One challenge for me with co-oping is my sense of children older than my children. But I made some head-way today. When Manny was three at this nursery school, the four and five year olds were very intimidating to me. Their familiarity with the school routine, I took as precociousness. Their confidence with potty-training seemed downright arrogant. And then the alliances, all the switching up and the frequent play-dating, made me feel in over my head! When it was all I could do do leave my house with my child, let alone entrust others with him, the thought of all these other things was very difficult for me.

I asked the teacher of the older girls, who was nearest to them, to help me. I said, "I can't figure out the dynamic. I feel anxious for my girl. Will you help me? " I am proud of the ability to do this. This is not a normal pattern of mine but I was not getting a good vibe and I wanted to hesitate from just intervening and accusing these girls of anything. The teacher kept an eye on things and reported, "Clara said that she was feeling included in the game. But she knows I'm right here if she needs help." Later in the afternoon, at home, Clara said, "I was the cousin." My heart sank. The "cousin." The pecking order was that these older girls did not deem Clara worthy enough to be in their nuclear family of play. They were trying to dominate her and subjugate her. My mind spun, "Those little. . . !" but then I looked at my girl. She was not phased by this role. She was happy to be the cousin.

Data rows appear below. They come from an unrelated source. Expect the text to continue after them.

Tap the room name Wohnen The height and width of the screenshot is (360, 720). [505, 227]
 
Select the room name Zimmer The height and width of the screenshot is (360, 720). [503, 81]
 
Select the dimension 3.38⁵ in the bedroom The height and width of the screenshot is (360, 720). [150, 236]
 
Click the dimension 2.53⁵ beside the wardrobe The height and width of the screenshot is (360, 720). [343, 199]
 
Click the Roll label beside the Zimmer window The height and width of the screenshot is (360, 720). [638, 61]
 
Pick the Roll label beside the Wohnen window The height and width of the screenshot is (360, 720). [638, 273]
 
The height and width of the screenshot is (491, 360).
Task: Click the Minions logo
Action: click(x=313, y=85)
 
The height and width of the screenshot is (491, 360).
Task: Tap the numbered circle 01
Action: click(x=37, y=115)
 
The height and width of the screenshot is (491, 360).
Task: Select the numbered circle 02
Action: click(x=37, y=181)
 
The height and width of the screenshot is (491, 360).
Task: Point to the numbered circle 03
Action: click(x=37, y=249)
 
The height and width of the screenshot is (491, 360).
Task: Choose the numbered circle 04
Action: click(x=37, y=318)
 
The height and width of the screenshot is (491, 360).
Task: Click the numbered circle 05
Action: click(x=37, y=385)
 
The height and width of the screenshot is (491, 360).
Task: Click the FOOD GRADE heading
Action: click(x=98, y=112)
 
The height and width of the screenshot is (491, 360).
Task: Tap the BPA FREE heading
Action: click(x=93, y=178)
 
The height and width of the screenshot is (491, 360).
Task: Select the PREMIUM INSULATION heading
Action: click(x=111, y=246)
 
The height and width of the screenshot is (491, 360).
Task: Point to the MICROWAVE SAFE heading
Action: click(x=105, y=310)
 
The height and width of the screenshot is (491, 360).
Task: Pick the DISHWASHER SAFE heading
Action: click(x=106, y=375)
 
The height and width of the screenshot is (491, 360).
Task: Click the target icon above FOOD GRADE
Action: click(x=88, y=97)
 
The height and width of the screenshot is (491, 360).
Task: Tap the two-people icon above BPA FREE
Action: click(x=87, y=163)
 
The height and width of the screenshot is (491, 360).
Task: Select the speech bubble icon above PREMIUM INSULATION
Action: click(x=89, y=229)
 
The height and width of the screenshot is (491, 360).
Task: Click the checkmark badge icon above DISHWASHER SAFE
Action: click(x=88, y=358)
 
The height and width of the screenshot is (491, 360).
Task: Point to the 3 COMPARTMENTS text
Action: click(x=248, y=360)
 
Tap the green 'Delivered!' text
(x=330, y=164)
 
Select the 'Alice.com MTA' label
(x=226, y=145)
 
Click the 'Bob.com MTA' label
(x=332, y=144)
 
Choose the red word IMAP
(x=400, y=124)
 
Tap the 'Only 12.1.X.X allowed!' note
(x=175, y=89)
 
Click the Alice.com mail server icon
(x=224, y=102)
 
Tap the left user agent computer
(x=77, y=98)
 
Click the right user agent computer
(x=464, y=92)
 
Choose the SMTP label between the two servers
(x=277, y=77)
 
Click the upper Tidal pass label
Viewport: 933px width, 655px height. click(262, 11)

This reminded me of Hersheypark circa 1992. My friends and I are in the recording studio at HP. For something like 25 bucks, you can record a song and take home 5 copies of it. Our natural choice was "More Than Words" by Xtreme. There we were belting out this ballad and our ring leader gestures for me to step back from the microphone. I can still remember it. I remember her telling me to step back, and I remember immediately doing so. And not thinking twice about it. And not being miffed in the least. To this day, I still love that song. (And would be happy to perform it for you.) I paid my share of the recording cost, got my tape, even though, I was relegated to step back like that. I think I was like, "Yeah, I'm here, I'm happy to be singing, to be sharing in this experience." And I think this is how it was for Clara playing the role of the "cousin." I think she was happy to be part of the game and not plussed by her status in it either way.

Why do I so quickly assign a value or a status to every game she's playing at school? Or every activity obsess that she is not triumphing, not excelling, not kicking the collective ass of her developmental age group? Why do I do that?

What I want it to boil down to is this: I want her to find her way, to have fun, to pick up a little knowledge in life and as her teacher said, "know that [someone trustworthy and safe] is right there if she needs help along the way." If I think back to the hands-down, bar-none best moments of friendship in my childhood all one needs is fairly simple: someone who you find repeatedly sitting beside you when you are not even aware. Someone who you helps you recover something you lost. Someone who walks with you to the school nurse. Someone who makes you little gifts out of wire or buttons.